According to Hardman, USD/JPY “has continued to trade just below the 160.00 overnight hitting a high of 159.49.” He notes that the pair has lost some upward traction, reflecting both the market’s increased focus on potential Japanese intervention to support the Yen and a broader retreat in the US Dollar, with “the dollar index dropped back below 100.00.”
Escalation in Verbal Intervention
Japanese Finance Minister Katayama has sharpened her language at the start of the week, underlining officials’ discomfort with current foreign exchange dynamics. Hardman cites her latest remarks in which she observed that “there has been significant volatility across financial markets overall” and suggested that Yen moves “have not been aligned with fundamentals for a while,” with the current deviation described as particularly pronounced.

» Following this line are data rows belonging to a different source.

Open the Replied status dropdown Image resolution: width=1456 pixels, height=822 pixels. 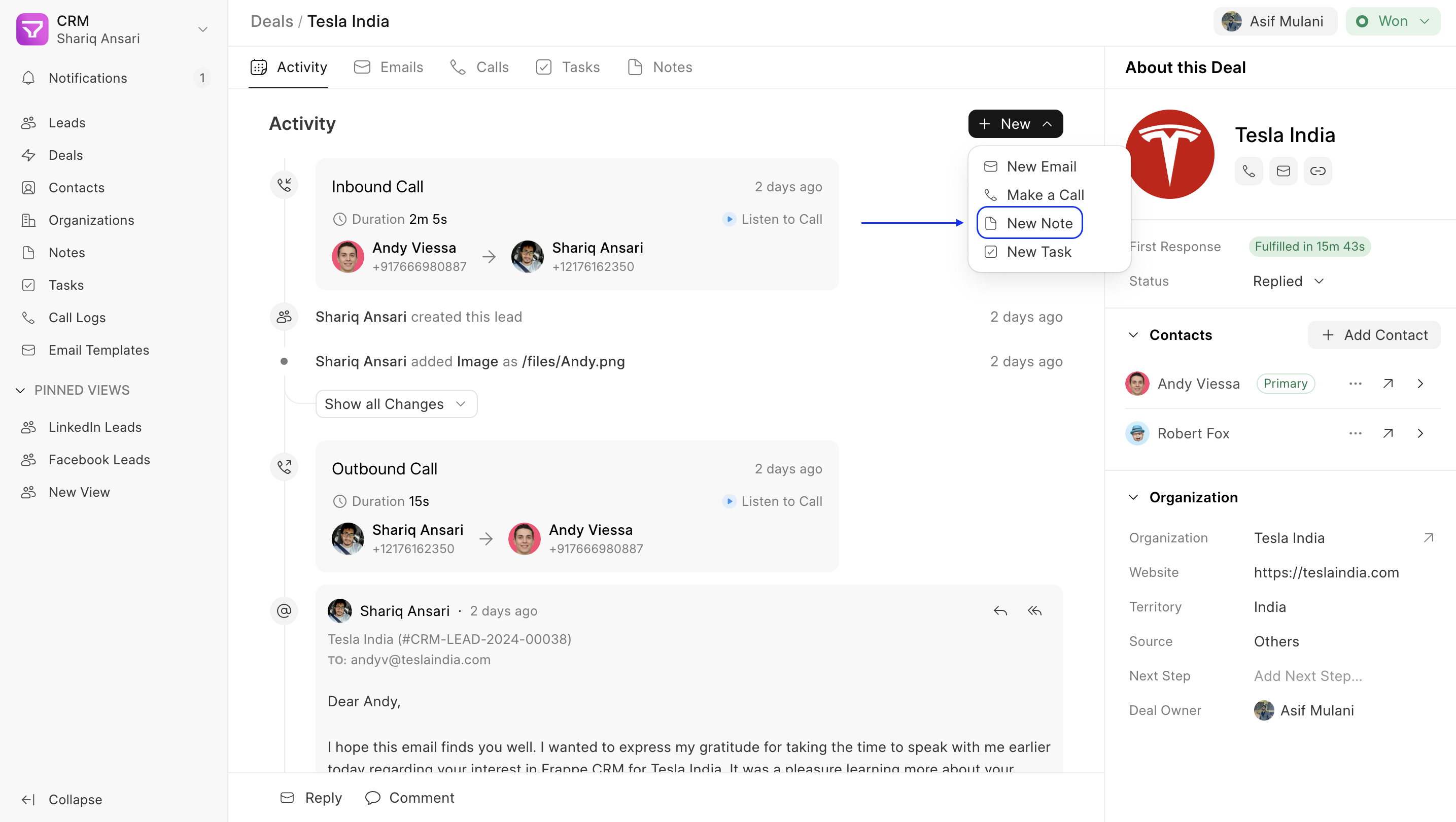point(1288,281)
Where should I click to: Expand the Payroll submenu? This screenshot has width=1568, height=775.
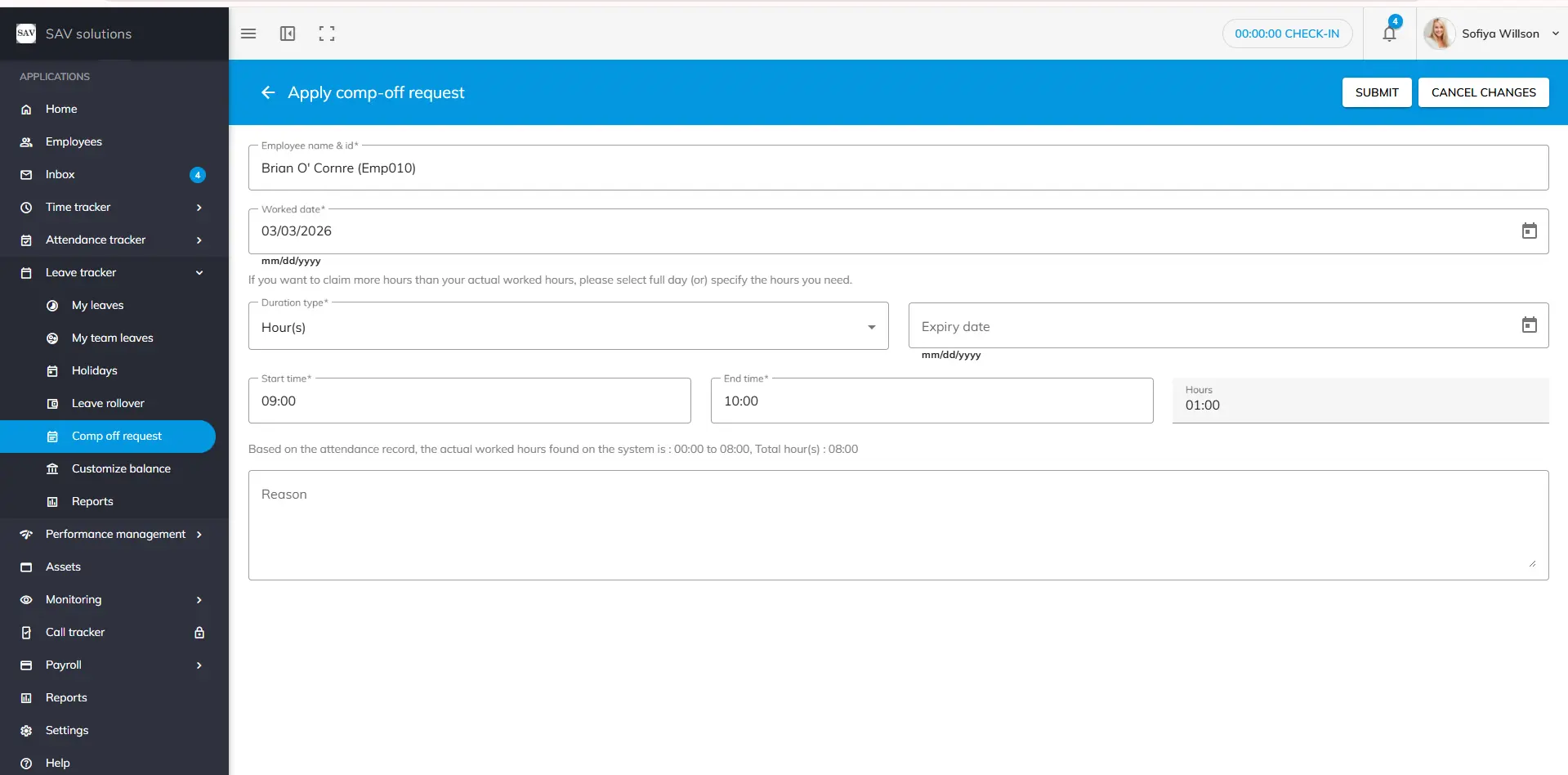point(199,665)
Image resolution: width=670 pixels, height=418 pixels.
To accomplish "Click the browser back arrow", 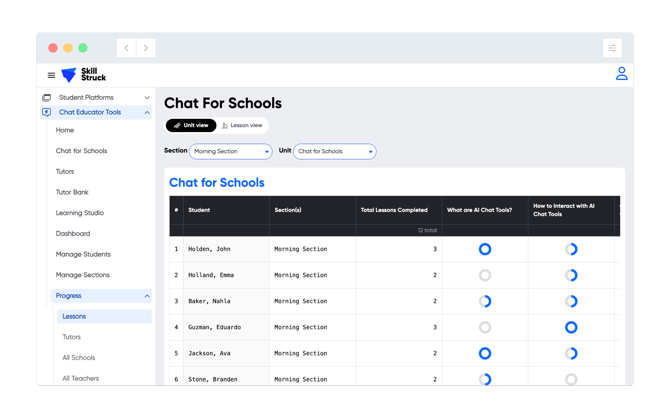I will (126, 48).
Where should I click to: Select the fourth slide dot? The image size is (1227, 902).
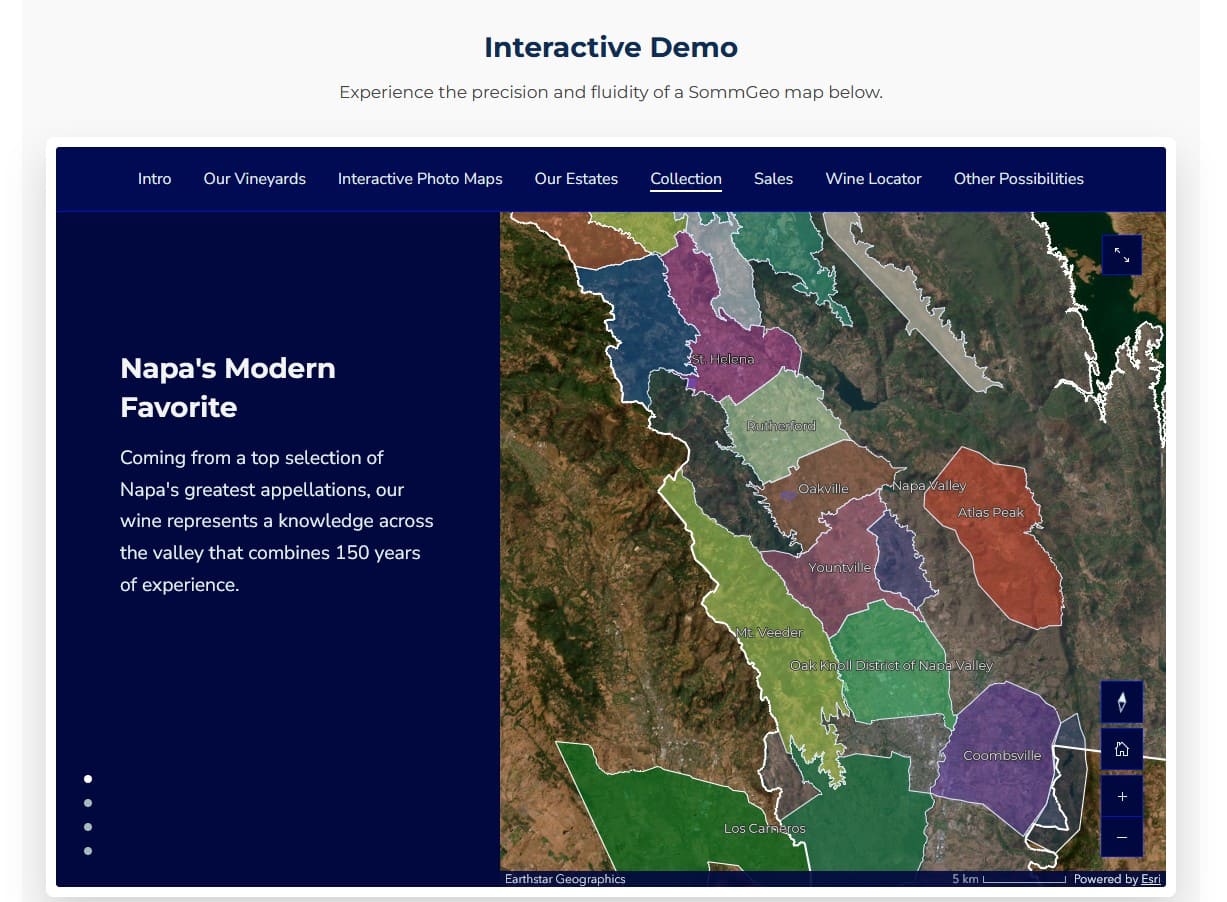coord(88,851)
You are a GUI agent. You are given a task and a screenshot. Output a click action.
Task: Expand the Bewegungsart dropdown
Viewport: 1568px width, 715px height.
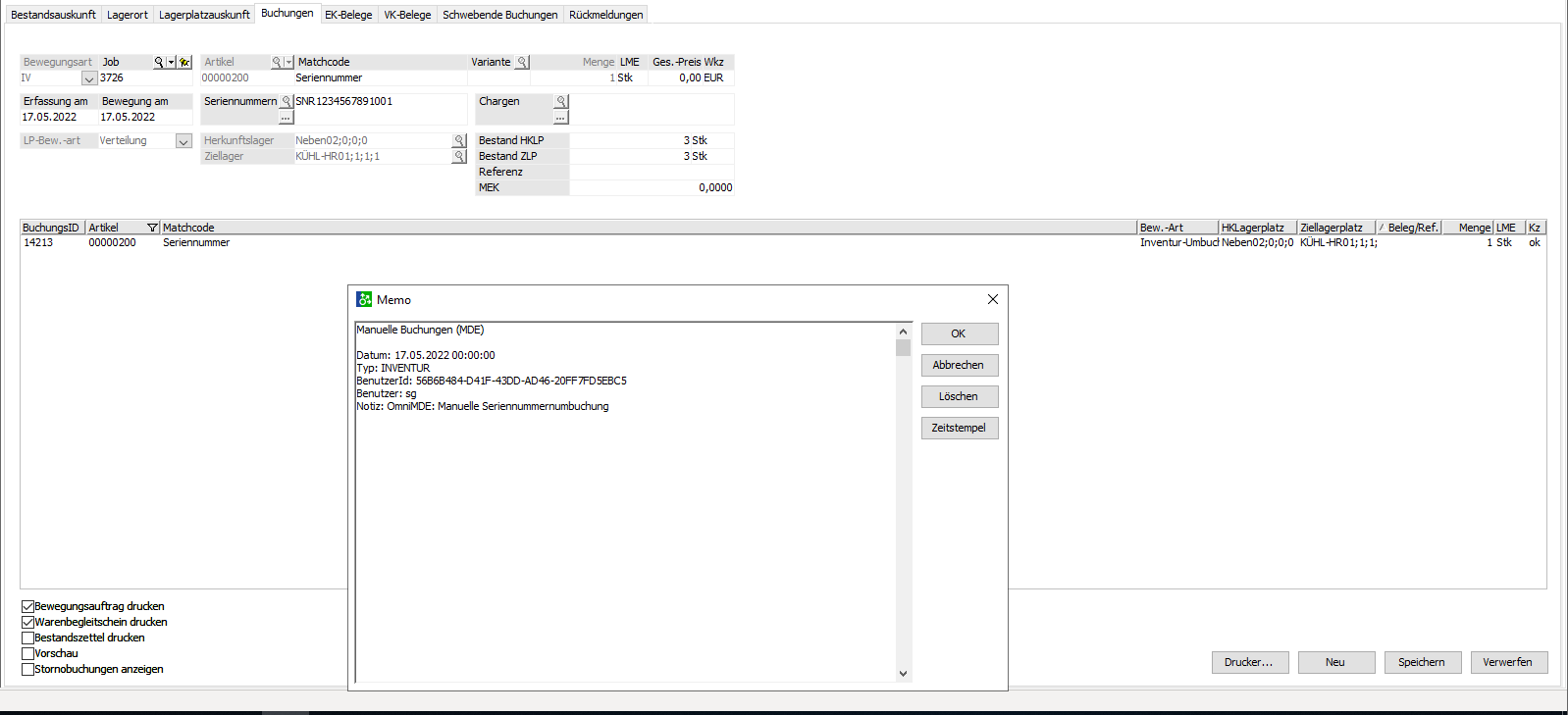[x=89, y=78]
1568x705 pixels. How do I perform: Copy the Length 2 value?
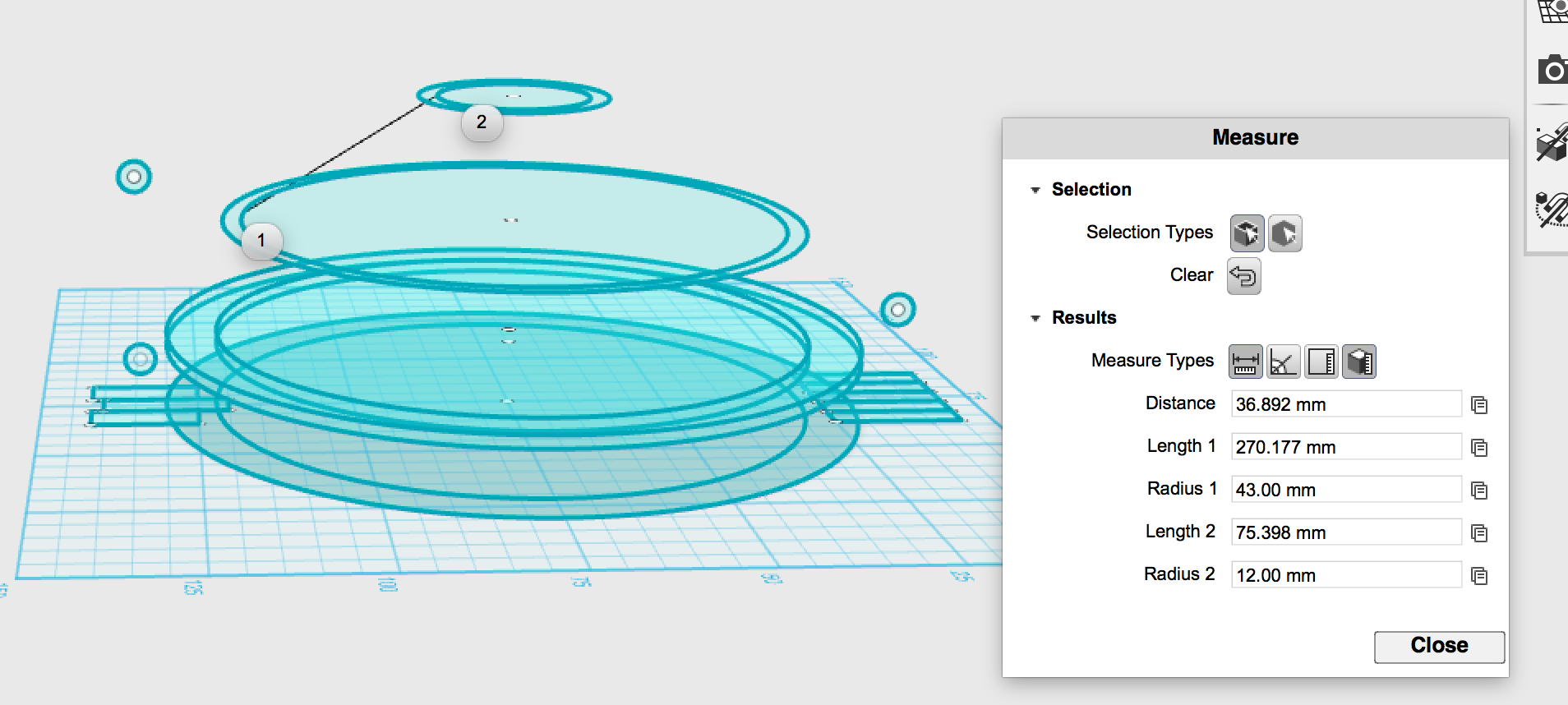tap(1479, 533)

Katayama reinforced the policy stance by emphasizing the impact of FX swings on households and businesses, stating that “considering the impact exchange rates have on people’s daily lives, we are fully prepared to respond at any time”. Hardman notes this followed earlier comments that authorities stand ready to take “bold action” if deemed necessary.
Policy Perception and Market Positioning
The recent tone from Tokyo is challenging an emerging market narrative that Japanese officials might be more willing to accept a weaker Yen in the short term in light of the negative energy price shock. Hardman explains that the latest comments have “cast doubt on the view that was building among market participants that Japanese policymakers may be more tolerant to allow the yen to weaken in the near-term.”
Yen Performance in a Global Context
Hardman points out that the scale of the Yen’s recent move is not extreme when viewed against broader G10 currency performance. He notes that “the yen has weakened by around 2% against the US dollar since the Middle East conflict began.” This decline, he adds, is “broadly in line with US dollar strength against other G10 currencies highlighting that the recent yen sell-off is not an outlier.”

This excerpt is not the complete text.